## What to work on
What lines below include the word "will"? Copy each one.

## Records for the task
·····

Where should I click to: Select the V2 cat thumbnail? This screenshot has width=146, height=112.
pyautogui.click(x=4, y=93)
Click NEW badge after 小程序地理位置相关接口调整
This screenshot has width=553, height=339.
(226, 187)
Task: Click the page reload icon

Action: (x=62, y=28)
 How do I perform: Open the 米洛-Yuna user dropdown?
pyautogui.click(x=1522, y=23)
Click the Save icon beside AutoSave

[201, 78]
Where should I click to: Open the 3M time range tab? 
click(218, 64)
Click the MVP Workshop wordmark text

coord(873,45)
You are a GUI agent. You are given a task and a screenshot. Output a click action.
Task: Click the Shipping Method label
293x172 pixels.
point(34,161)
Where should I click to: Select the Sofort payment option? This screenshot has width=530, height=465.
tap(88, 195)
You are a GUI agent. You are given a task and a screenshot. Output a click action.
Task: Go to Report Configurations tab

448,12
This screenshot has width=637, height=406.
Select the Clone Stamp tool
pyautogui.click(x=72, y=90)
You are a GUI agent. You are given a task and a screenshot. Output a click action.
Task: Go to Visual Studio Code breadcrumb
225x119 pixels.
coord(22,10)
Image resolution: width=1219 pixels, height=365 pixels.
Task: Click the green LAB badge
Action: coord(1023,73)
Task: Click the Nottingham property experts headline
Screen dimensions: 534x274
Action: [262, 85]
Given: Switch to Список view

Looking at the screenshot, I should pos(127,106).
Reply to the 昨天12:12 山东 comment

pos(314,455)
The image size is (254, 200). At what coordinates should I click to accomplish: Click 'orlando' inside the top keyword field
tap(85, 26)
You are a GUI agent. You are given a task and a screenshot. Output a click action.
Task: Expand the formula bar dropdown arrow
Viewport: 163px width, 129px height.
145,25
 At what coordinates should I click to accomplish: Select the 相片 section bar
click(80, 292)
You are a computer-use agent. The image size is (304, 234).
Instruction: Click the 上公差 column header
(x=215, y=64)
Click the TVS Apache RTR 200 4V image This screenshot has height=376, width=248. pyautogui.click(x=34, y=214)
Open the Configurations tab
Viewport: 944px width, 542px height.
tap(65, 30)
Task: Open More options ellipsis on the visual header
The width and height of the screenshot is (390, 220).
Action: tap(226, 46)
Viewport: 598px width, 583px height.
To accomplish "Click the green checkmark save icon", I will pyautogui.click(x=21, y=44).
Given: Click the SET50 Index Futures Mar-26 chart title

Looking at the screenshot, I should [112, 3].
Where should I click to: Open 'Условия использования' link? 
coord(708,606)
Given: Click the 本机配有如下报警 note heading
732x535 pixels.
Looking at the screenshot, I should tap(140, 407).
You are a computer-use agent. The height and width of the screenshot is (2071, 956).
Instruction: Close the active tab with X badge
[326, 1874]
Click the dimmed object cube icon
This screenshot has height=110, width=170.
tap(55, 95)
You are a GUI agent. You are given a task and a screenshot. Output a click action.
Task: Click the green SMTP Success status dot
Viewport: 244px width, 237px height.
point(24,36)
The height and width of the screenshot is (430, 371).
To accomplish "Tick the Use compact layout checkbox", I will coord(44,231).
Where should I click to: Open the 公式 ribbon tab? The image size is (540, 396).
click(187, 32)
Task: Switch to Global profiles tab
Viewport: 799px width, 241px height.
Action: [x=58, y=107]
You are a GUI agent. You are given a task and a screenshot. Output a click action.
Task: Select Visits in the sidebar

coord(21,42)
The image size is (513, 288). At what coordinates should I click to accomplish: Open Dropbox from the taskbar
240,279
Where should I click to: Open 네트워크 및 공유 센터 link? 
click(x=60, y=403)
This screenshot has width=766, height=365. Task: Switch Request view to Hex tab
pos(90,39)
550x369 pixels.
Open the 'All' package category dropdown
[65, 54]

·····

## Written answer
To accomplish "Click the green checkmark save icon", I will pyautogui.click(x=21, y=44).
To accomplish "Tick the Use compact layout checkbox", I will coord(44,231).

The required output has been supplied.